Cyril Teste : Ce sont les mots de Falk Richter. Nous n’avons pas changé le texte. C’est un langage que certains qualifient de « Novlangue », cette langue qui vient du monde de l’entreprise pour y recréer, à l’intérieur, un sens. C’est George Orwell qui en a parlé le premier dans 1984 : il décrit un langage, la « Novlangue », qui est une façon de pouvoir déplacer la pensée des gens à travers la langue. On peut transformer des gens psychologiquement à travers la langue. Ce langage qu’on retrouve dans l’entreprise est donc extrêmement technique, utilisé aussi par les politiques.  Je ne suis que le chef d’orchestre, l’interprète de la langue de Richter qui connaît de très près le monde de l’entreprise. Il a construit tout son travail à partir d’un docu-fiction, celui du cinéaste Marc Bauder, qui s’intitule Grow or go (“Grandis ou va-t’en”) sur le monde des consultants en restructuration, et petit à petit cette langue est arrivée. L’important pour moi était que cette langue soit une langue naturelle, très pensée, pas du tout posée comme un artifice. Et en effet, cela amène un certain état… C’était très compliqué pour nous. Nous nous demandions en permanence comment nous allions pouvoir tenir une attention sur un langage qui est si abstrait.

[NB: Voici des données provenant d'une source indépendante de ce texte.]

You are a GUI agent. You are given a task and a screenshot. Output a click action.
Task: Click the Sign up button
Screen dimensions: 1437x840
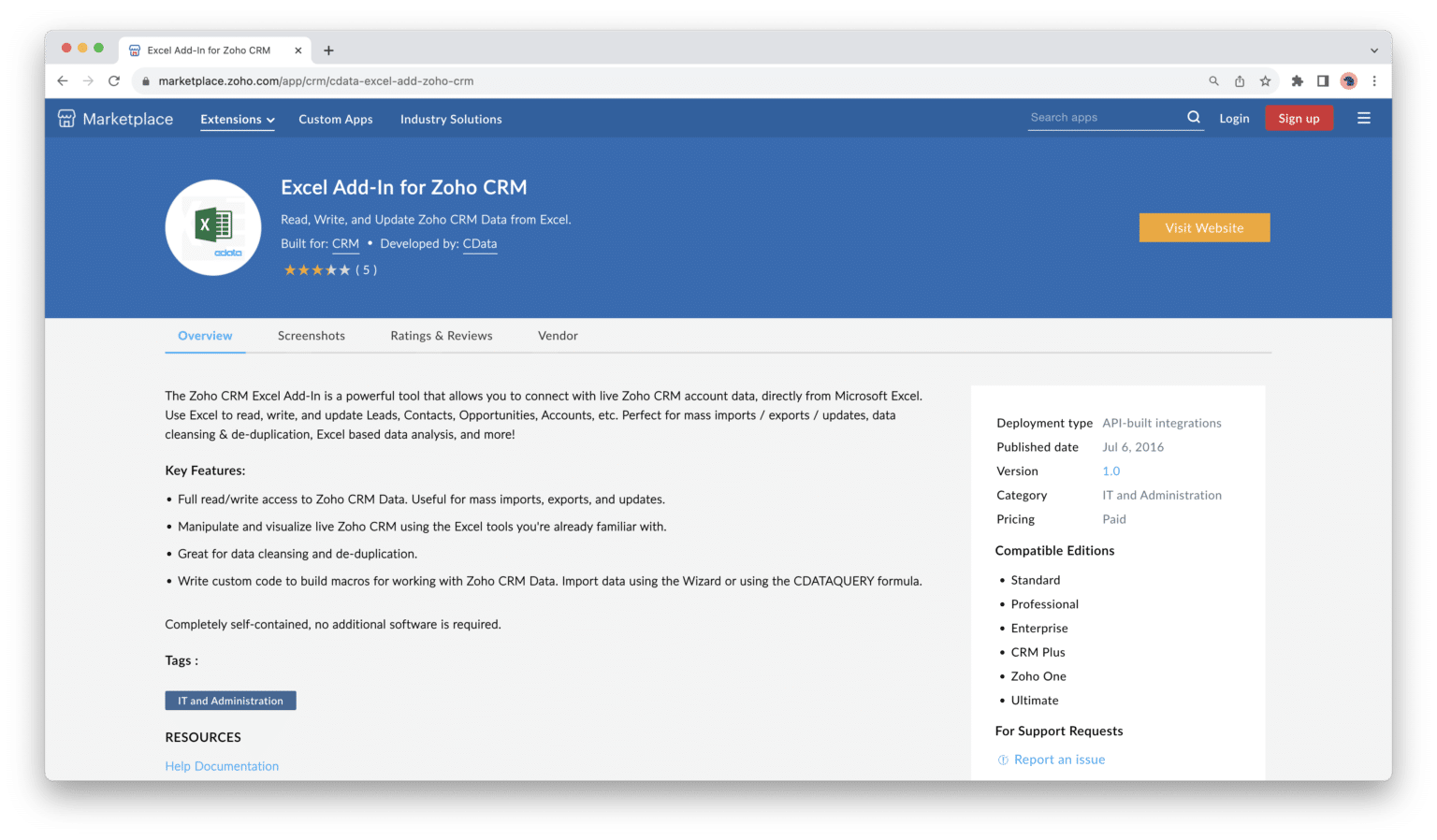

On a beaucoup comparé ce langage à celui de notre milieu, celui de la culture, du théâtre : « accepter le risque », « proposer sa créativité » et l’effet que cela produit. L’autre idée sous-jacente de la « Novlangue » est le pouvoir : un pouvoir s’instaure entre ceux qui maîtrisent la langue, versus ceux qui ne la parlent pas. Quelqu’un qui a du pouvoir aujourd’hui est quelqu’un qui peut parler plusieurs langues, que les autres ne comprennent pas. Je trouve qu’en France on a une certaine fragilité vis-à-vis des langues étrangères. Le langage est indubitablement un instrument de pouvoir.

A : Il y a le langage, et les jeux de pouvoirs qu’il y a derrière.

CT : En plus.

A : Qui sont terrifiants puisque l’on n’en possède pas les codes. Dans Nobody tous les personnages sont complètement paumés. Tous jouent un jeu de façade, mais aucun n’a réellement les codes pour décrypter les jeux de pouvoirs qui sont en train de s’organiser.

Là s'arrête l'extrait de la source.